───── Dataset records

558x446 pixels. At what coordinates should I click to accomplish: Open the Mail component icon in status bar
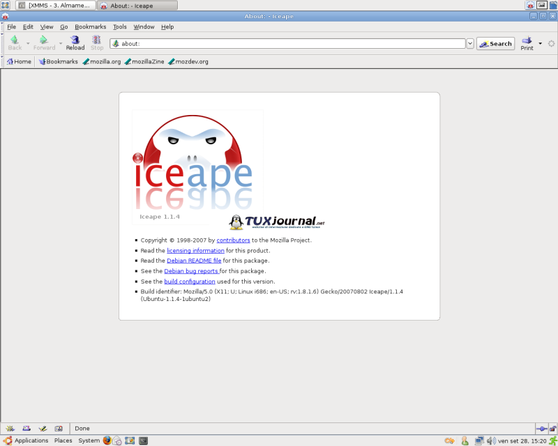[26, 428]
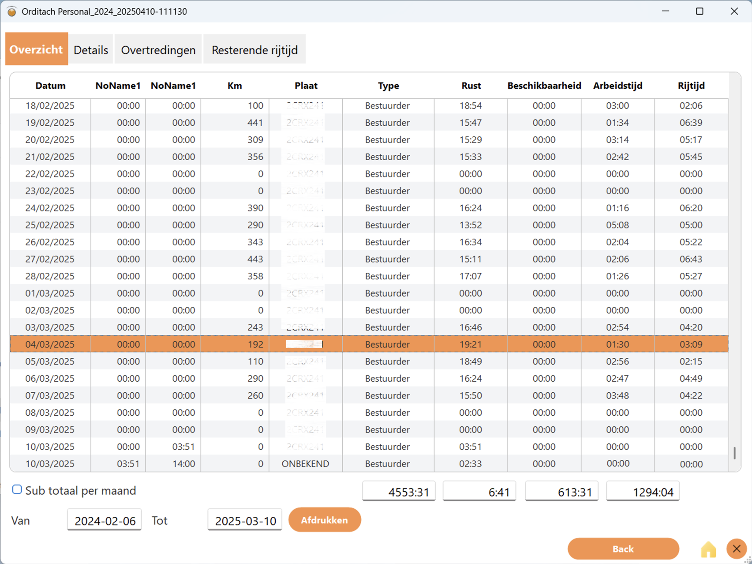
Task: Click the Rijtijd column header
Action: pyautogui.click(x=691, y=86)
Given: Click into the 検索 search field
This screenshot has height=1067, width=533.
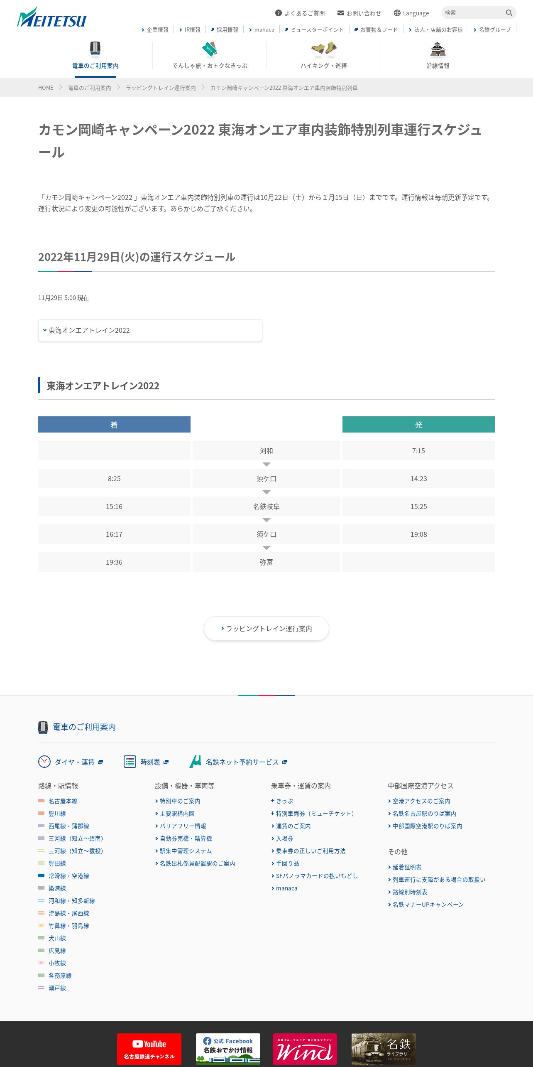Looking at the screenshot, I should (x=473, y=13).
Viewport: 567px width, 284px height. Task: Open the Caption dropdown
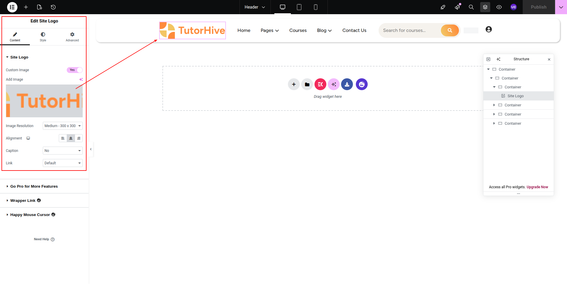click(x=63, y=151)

──────────
───── Dataset records

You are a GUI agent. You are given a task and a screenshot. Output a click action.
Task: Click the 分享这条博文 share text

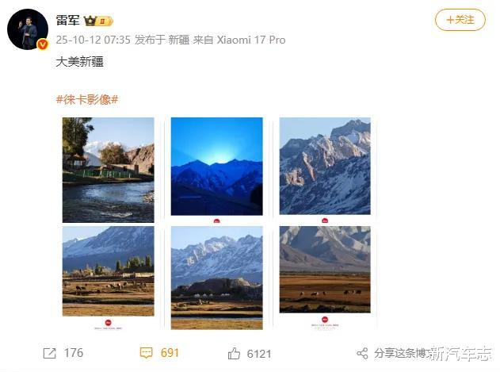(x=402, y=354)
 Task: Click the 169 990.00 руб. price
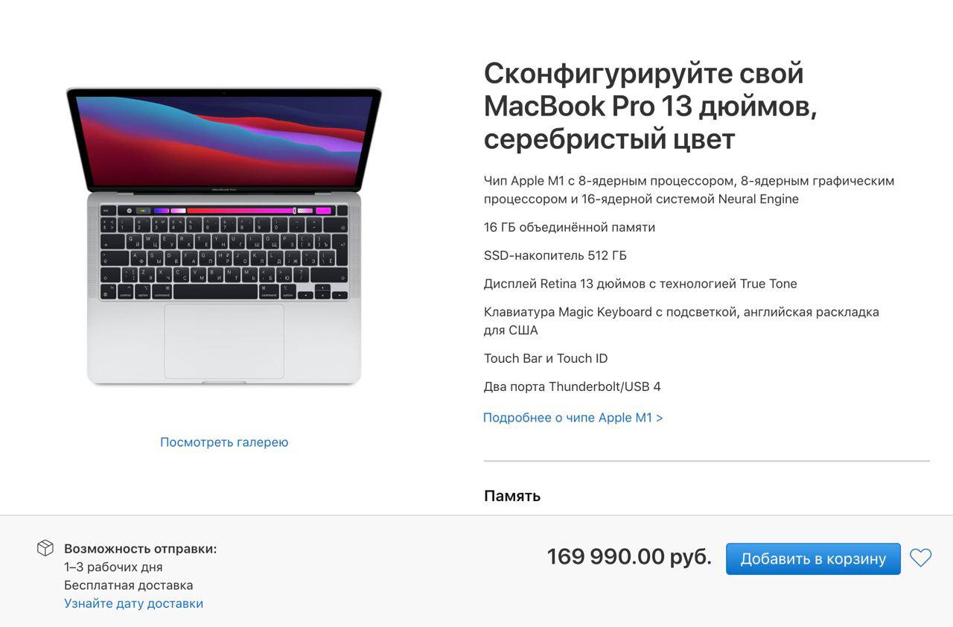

──────────

- [Prompt]:
Starting with the line that contains "You are a GUI" and finishing with the line that contains "Task: Click the 169 990.00 руб. price", reproduce every line of the material above exactly, but not the pictures.

- [Result of the exercise]:
You are a GUI agent. You are given a task and a screenshot. Output a click action.
Task: Click the 分享这条博文 share text

(x=402, y=354)
 Task: Click the 169 990.00 руб. price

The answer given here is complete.